Copy exactly, and only, the lines from the line containing "Task: Open the Disney+ tile" through the last line of the records below, both included, and leave out any pictures.

[Start of Attachment]

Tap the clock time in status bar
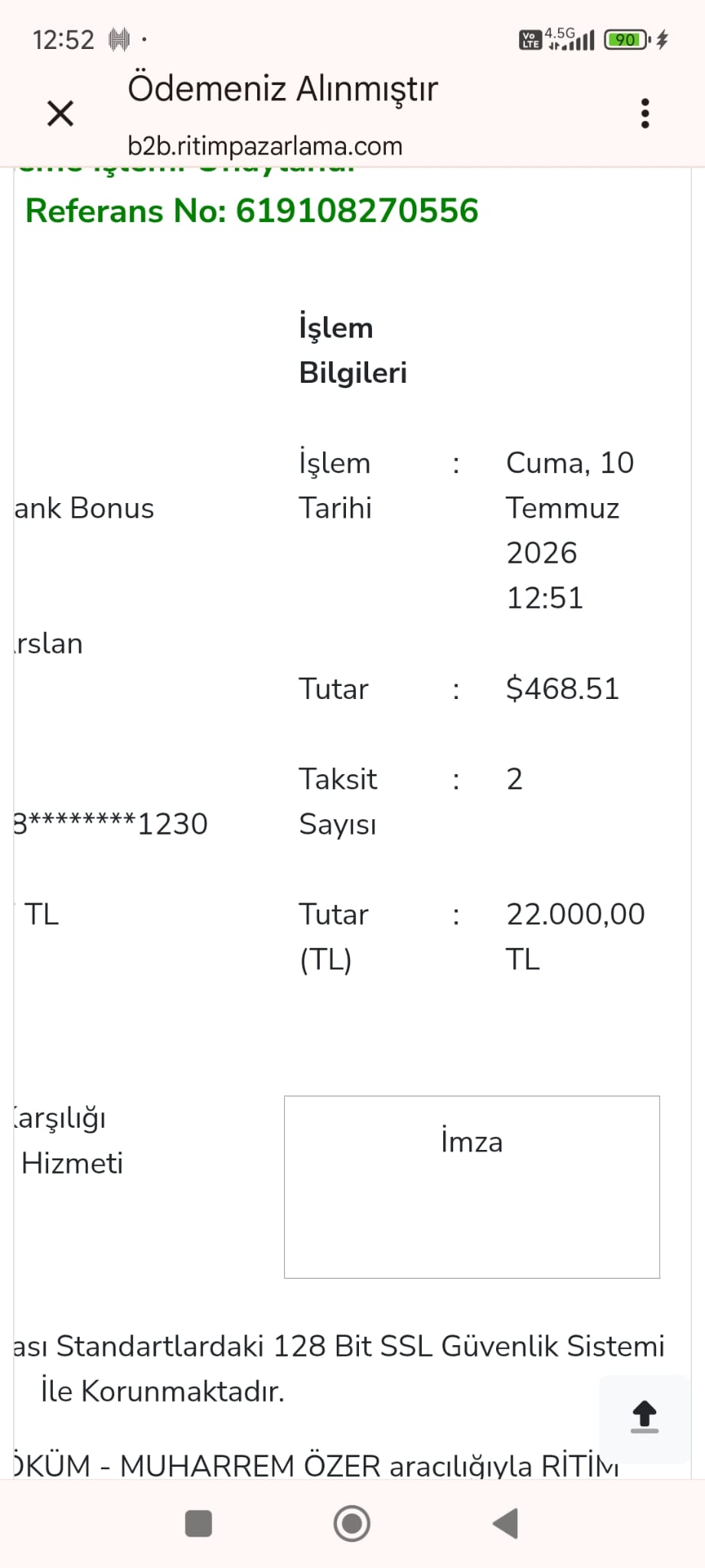This screenshot has width=705, height=1568. [64, 39]
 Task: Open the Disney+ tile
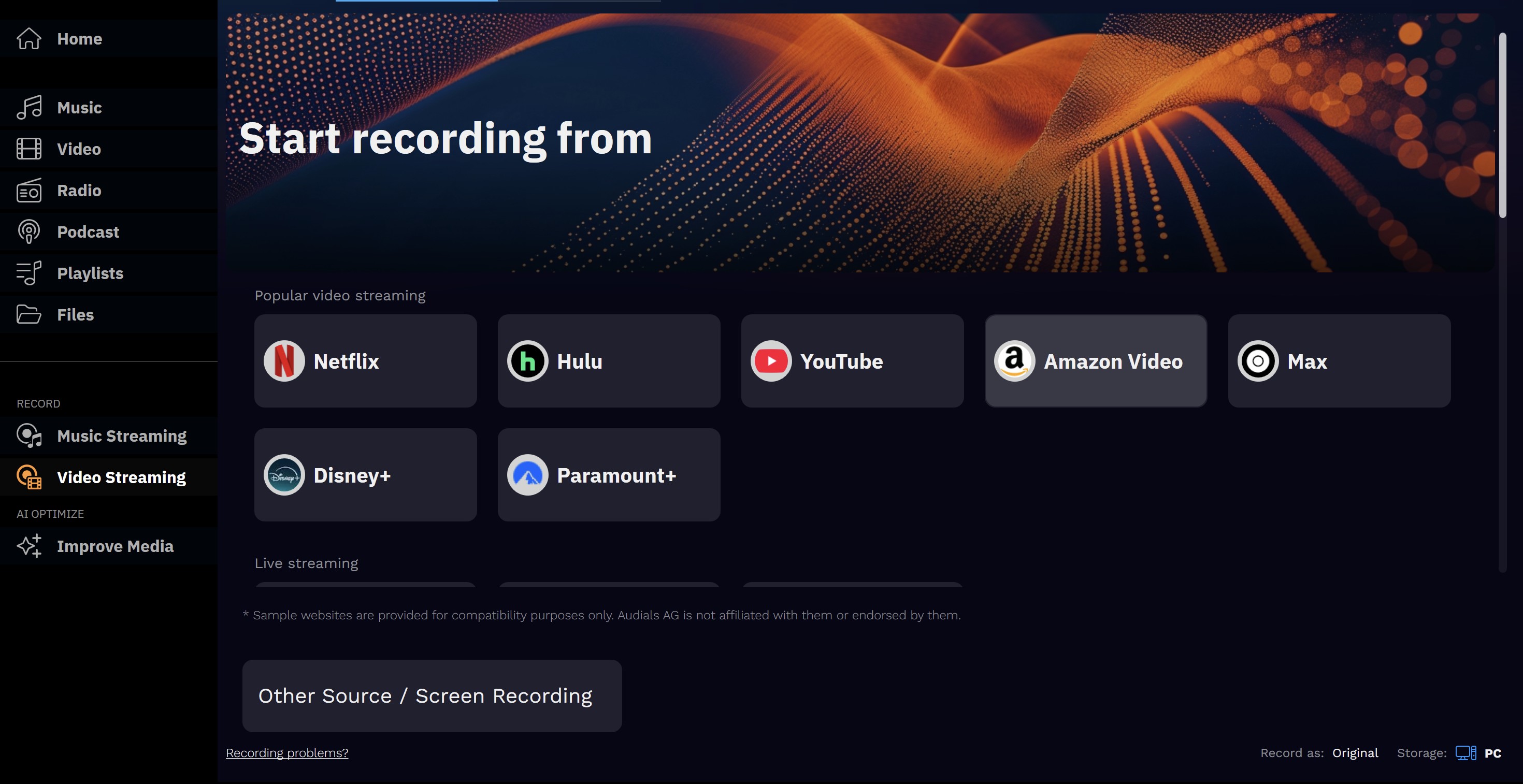click(365, 475)
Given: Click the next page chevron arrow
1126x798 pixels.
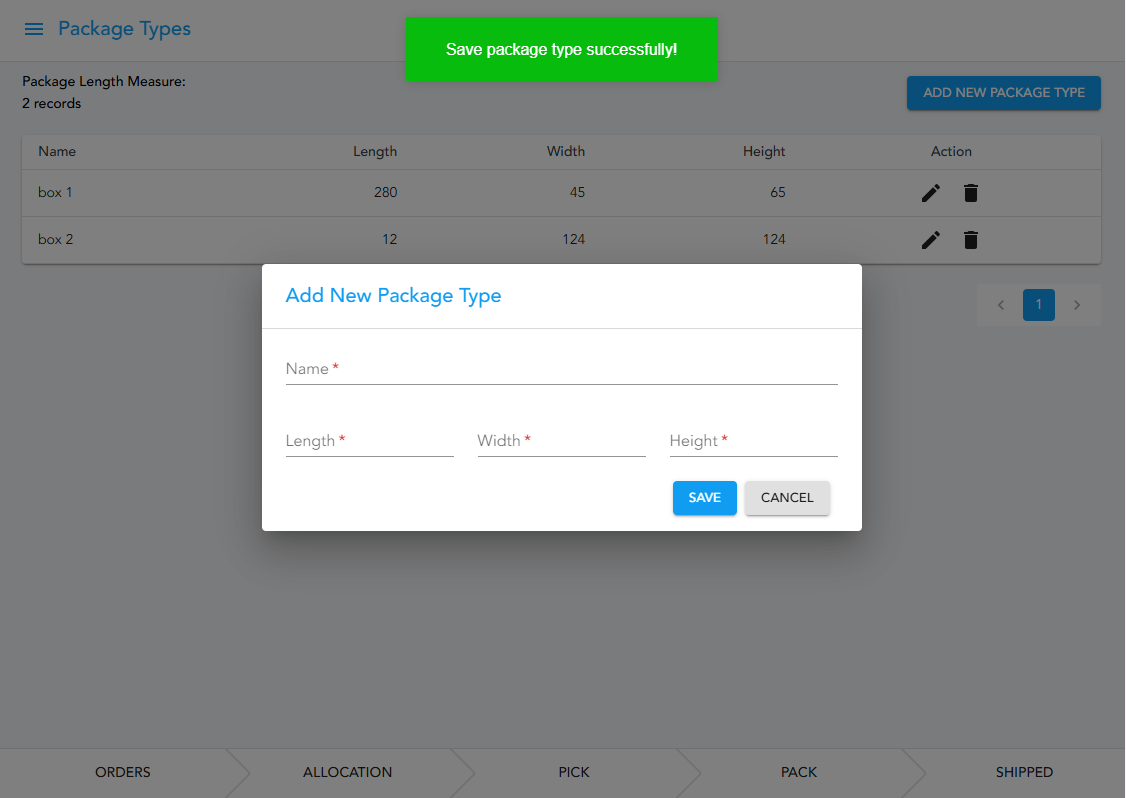Looking at the screenshot, I should pyautogui.click(x=1077, y=305).
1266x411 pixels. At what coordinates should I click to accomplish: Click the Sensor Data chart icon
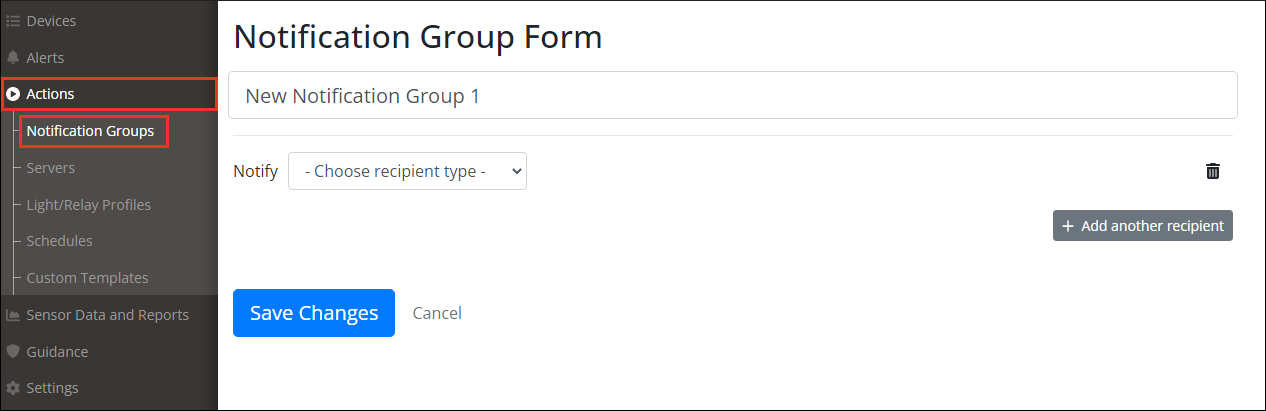[x=13, y=315]
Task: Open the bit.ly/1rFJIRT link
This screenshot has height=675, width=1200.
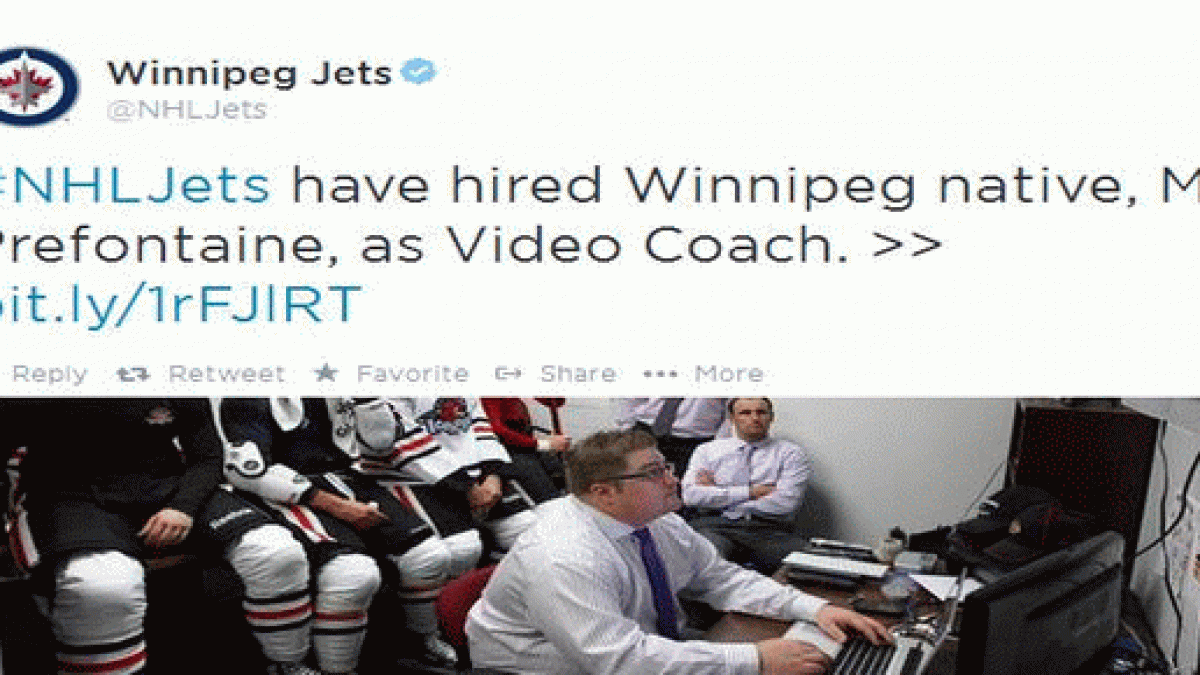Action: point(180,304)
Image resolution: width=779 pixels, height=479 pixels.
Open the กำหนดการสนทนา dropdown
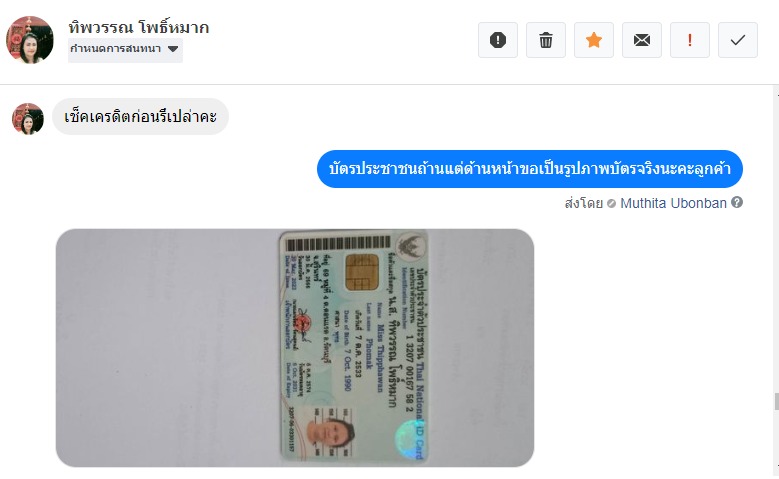pos(125,49)
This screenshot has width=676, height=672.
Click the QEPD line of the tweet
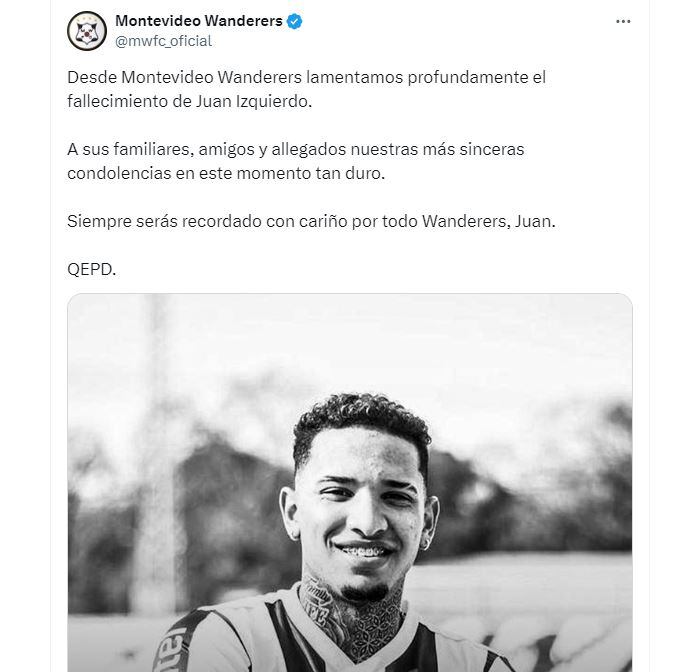click(92, 269)
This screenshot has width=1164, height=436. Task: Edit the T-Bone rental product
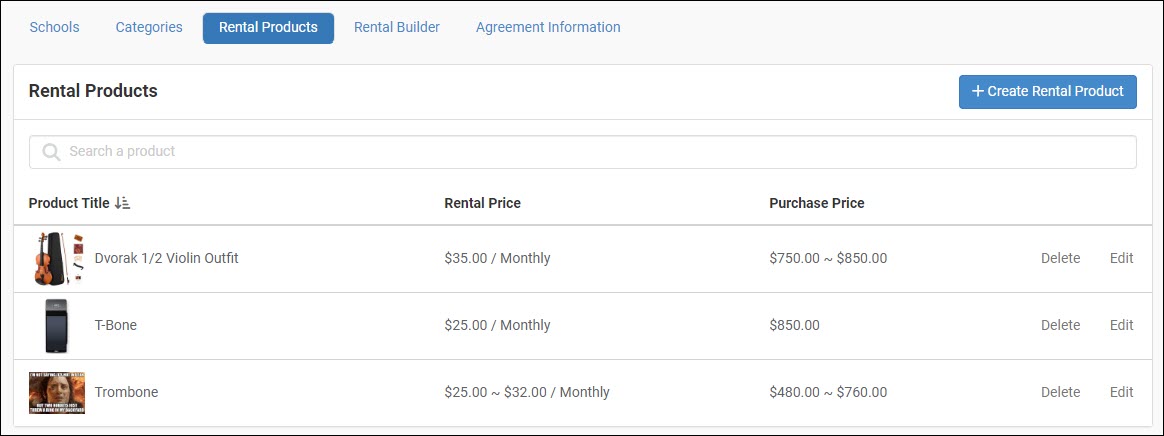(1122, 325)
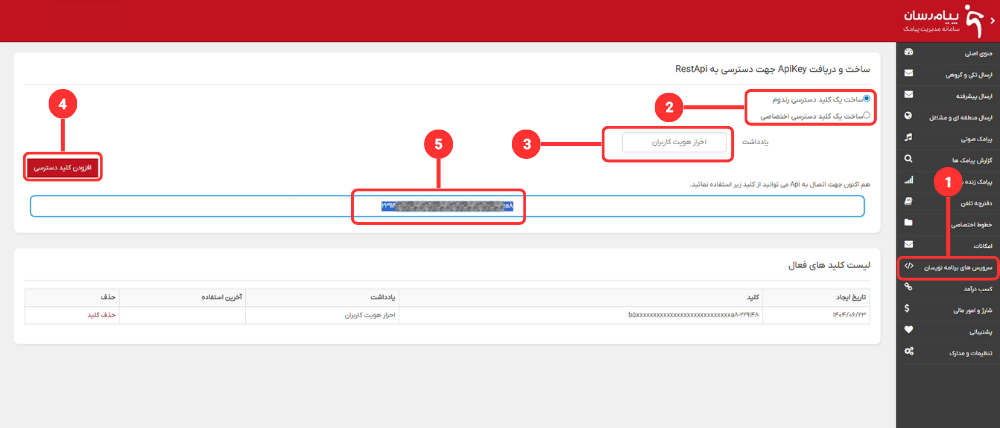The width and height of the screenshot is (1000, 428).
Task: Select the random access key radio button
Action: coord(866,100)
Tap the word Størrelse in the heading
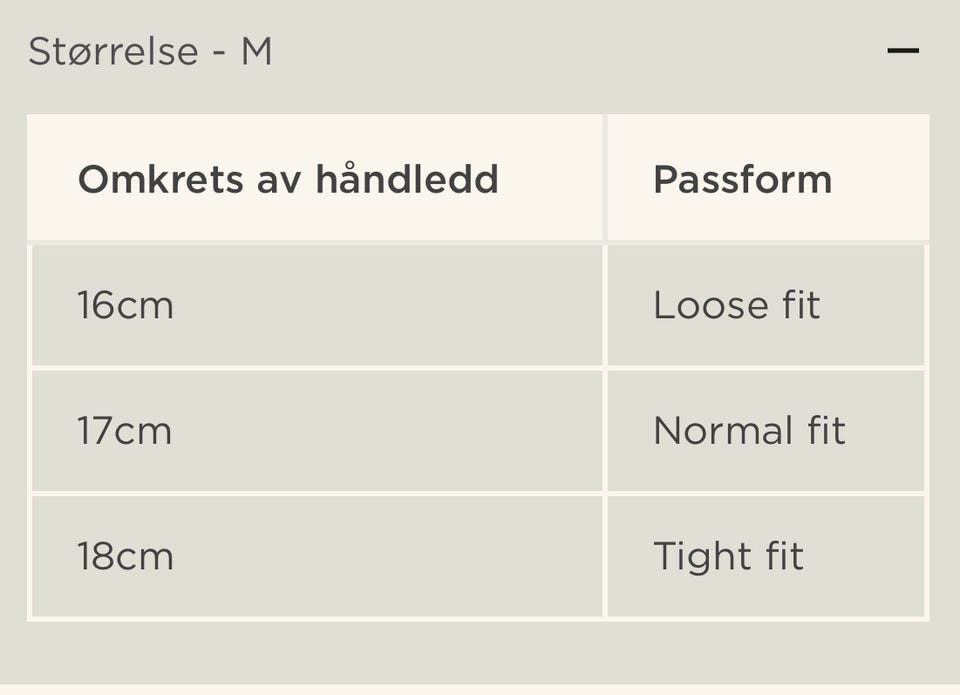 point(113,51)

[End of Attachment]

_EXERCISE SOLUTION_.
 Task: Open the Disney+ tile
click(365, 475)
Given: Click the next page chevron arrow
1126x798 pixels.
Looking at the screenshot, I should pyautogui.click(x=1077, y=305).
1266x411 pixels. At what coordinates should I click to accomplish: Click the Sensor Data chart icon
[x=13, y=315]
Task: Open the bit.ly/1rFJIRT link
This screenshot has height=675, width=1200.
Action: point(180,304)
Image resolution: width=779 pixels, height=479 pixels.
Open the กำหนดการสนทนา dropdown
pos(125,49)
This screenshot has width=676, height=672.
Click the QEPD line of the tweet
click(92, 269)
This screenshot has width=1164, height=436. Task: Edit the T-Bone rental product
(1122, 325)
The width and height of the screenshot is (1000, 428).
Task: Select the random access key radio button
Action: coord(866,100)
Tap the word Størrelse in the heading
 point(113,51)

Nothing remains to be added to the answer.